LIVERPOOL fans were unfairly blamed for the chaos which surrounded last season’s Champions League final in Paris to “divert attention” from the failure of the organisers, a French Senate report has found.

The Senate has heard from Reds supporters, along with French police and government officials and UEFA’s events director, Martin Kallen, since the match on May 28, which kicked off more than half an hour late.

France’s interior minister, Gerald Darmanin, initially laid the blame for the delays at the door of ticketless Liverpool supporters for the build-up of crowds at the perimeter of the Stade de France, with police also using tear gas on fans as they waited to gain entry.

Fans gather outside the perimeter of the Stade de France on May 28Fans gather outside the perimeter of the Stade de France on May 28 (Adam Davy/PA)

The provisional report of its findings, published on Wednesday, stated: “It is unfair to have wanted to make supporters of the Liverpool team bear the responsibility for the disturbances that occurred, as the Minister of the Interior did to divert attention from the inability of the state to adequately manage the crowds present and to curb the action of several hundred violent and co-ordinated (local) delinquents.”

It was welcomed by Liverpool chief executive Billy Hogan, who has called for an apology from the French government. Liverpool fans’ group Spirit of Shankly have asked for the same plus the opening of a full parliamentary inquiry in France.

“I would say I was incredibly encouraged to see one of the senators specifically apologise to the Liverpool fans and to the Real Madrid fans for what happened on the night,” Hogan said on Liverpool’s official website.

“And I would ask that the French government do the same. Not just to the fans of Liverpool and Real Madrid but to both clubs, who have had reputational issues coming out of the final and we would hope they would extend an apology where one is deserved.”

The report found the chaos had been caused by a “chain of events and malfunctions” in the days and hours leading up to kick-off.

It added: “The systems put in place had major shortcomings with regard to the intelligence (absence of hooligans but presence of delinquents in large numbers), the transport routes for supporters (removal of a drop-off route at the surroundings of the stadium) and insufficient communication.

“It is not only in the execution that problems arose. Upstream, the crisis scenarios were insufficiently worked on and did not demonstrate the necessary flexibility in the face of so many unanticipated events.”

The Senate report said the French authorities must learn the lessons from the “serious collective failure” which had occurred and apply them to the hosting of next year’s Rugby World Cup and the 2024 Olympic Games.

The report described UEFA’s management of the ticketing system as “unsuitable” and criticised a lack of training for stewards, who it said were quickly overwhelmed.

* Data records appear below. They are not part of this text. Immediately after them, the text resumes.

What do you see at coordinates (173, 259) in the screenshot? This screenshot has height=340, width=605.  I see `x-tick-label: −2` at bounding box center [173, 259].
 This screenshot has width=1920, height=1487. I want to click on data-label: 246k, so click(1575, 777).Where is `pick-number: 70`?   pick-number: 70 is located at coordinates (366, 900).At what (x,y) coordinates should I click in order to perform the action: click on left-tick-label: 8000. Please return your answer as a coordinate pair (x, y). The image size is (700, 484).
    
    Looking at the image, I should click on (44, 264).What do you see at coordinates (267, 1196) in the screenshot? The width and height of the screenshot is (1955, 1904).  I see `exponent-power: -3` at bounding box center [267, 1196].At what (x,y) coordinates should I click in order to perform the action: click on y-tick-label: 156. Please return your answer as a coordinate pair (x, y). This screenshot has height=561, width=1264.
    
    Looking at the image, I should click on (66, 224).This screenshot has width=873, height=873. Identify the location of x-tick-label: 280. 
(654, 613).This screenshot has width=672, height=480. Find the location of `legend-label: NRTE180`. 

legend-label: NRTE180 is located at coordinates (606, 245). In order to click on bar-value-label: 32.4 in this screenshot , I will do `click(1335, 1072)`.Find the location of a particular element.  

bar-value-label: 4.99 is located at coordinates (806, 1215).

UEFA had failed to put in place a system in advance to detect the extent of forgeries, the Senate found.

The report said the French football federation (FFF) had identified 2,471 counterfeit tickets, 1,644 of them in the southern sector of the stadium dedicated to Liverpool supporters.

Fans waiting outside Gate Y at the Stade de FranceFans waiting outside Gate Y at the Stade de France (Nick Potts/PA)

It also said the decision to run a first check on ticket validity at pre-screening security points had led to checkpoints becoming blocked.

The Senate recommended the introduction of tamper-proof ticketing for such major events, and improved co-ordination between stewards and police.

The reduced service on the RER B train network put added pressure on RER D, which had to cope with 36,000 fans instead of 10-15,000.

That, combined with a lack of relief lanes at the exit of the RER D station, led to a “crisis situation”, the report said.

Policing was said to be influenced by a “dated vision” of British fans as officers prepared for an influx of hooligans, rather than a plan built around the enjoyment of supporters and their ease of access to the venue.

“Welcoming supporters in a festive setting had been neglected,” it stated.

Security personnel were slow to intervene in acts of theft by local delinquents – and to remove them from the stadium forecourt – owing to the congestion caused by transport and ticketing issues, the report said.

The presence of these delinquents was said to be “predictable”, but the number of police assigned to fight crime was not sufficient.

The report was told 209 officers had been deployed to cover the possibility of crimes being committed at the final, less than a third of the number on duty for the same purpose at the France v Denmark Nations League match last month.

Spirit of Shankly said the chaos around the final represented a “monumental failure” by the French government and UEFA.

It thanked the Senate for welcoming the testimonies of fans and vindicating them from any responsibility, but added: “There remains the issue of lies being persistently repeated.

“We want a full apology from the French government with a complete retraction of the lies purported on their behalf on and since 28 May 2022, and will continue to lobby to achieve it. We also believe only a full French parliamentary inquiry, with witnesses testifying under oath, will bring truth and justice and will continue to lobby to achieve it.”

UEFA has commissioned an independent review into the events surrounding the final. The preliminary findings of that review are due to be published in September.